Ella empezó a sentirse más dispuesta a perdonar. Sin embargo, no dudó la respuesta.

—No, gracias.

—¿Segura? ¿Coche rápido, buen conductor?

Ella negó con la cabeza. Él, tras un momento de silencio, la miró con ojos chispeantes.

—¿He mencionado que mi tío, mi tía y mi prima vendrán con nosotros? —indicó con un gesto al grupo familiar que ella había visto con él minutos antes.
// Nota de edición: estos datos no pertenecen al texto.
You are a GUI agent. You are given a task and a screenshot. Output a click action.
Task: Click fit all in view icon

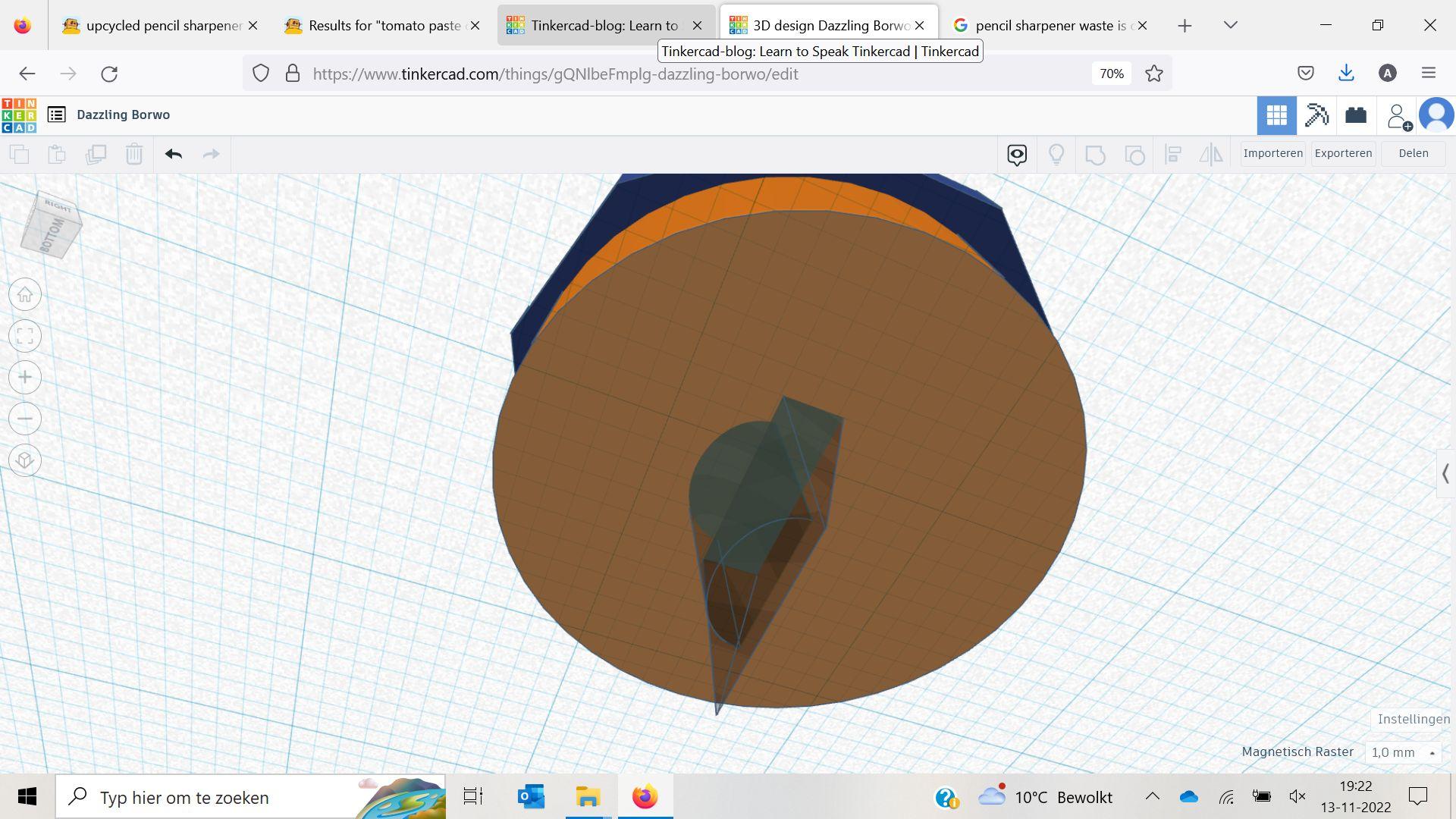(25, 336)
Estaban a unos metros de allí, junto a su equipaje, mirándola con curiosidad.

—¿Ellos? —Pia los miró dubitativa, pero sintió un destello de esperanza—. ¿En serio?

Unos meses antes, ir en coche con unos desconocidos, obligada a hacer conversación, habría sido su idea del infierno, pero… La familia parecía la esencia de la respetabilidad y solidez. Era su oportunidad de escapar del aeropuerto a un mundo de hierba, cielo y aire fresco.

—No sé… —miró a Valentino, preguntándose si lo motivaba el remordimiento u otra cosa—. ¿Seguro que no sería una intromisión?

—Sería un alivio —hizo una mueca divertida.

—¿No les importará?

—Les fascinará.

—No querría coartar la conversación familiar…

—No podría aunque lo intentara.

—Bueno, entonces, sí —se levantó, se alisó la ropa y agarró el bolso—. Muchas gracias. Pero solo será eso, Valentino. Nada más.

—¿Scusi, signorina? ¿Qué más podría ser? —enarcó una ceja y ladeó la cabeza con expresión de curiosidad cortés.

—Solo quería dejar claro que entiende… que…

El rostro de él adquirió expresión seria y digna, como si estuviera insultando su honor, su reputación y hasta su alma. Pia casi tuvo que pellizcarse. ¿Era ese hombre el mismo diablo que había flirteado con ella media hora antes?

—Mire, necesito que esté claro que no es ligue.

—¿Ligue? —la miró con desconcierto y juntó las cejas—. ¿Eso es una expresión australiana?

—No, no —se sonrojó y movió la cabeza—. Es cuando… —de repente, se dio cuenta de que hasta ese momento el hombre había demostrado tener un inglés excelente. Miró con suspicacia su rostro y captó el brillo de sus ojos—. Sabe perfectamente lo que quiero decir, ¿verdad?

—Podría saberlo, signorina —soltó una carcajada y sus ojos chispearon al ver su perturbación.

—Bien —resopló exasperada—. Bien. Mientras que entiendas que acepto que me lleves porque es una emergencia. Me llamo Pia.

—Pia —repitió él—. Bella. Encantado —le ofreció la mano, sonriente.

Ella la aceptó, pero en cuanto las palmas se rozaron, las células de su piel parecieron saltar como peces voladores. El contacto fue breve, pero siguió sintiendo un cosquilleo mientras iban a reunirse con la familia que esperaba.

—Bien, siempre que esté claro que quien conduce soy yo —aseveró él con firmeza.

—Menuda sorpresa —rezongó ella, pero por dentro sentía un auténtico torrente en las venas.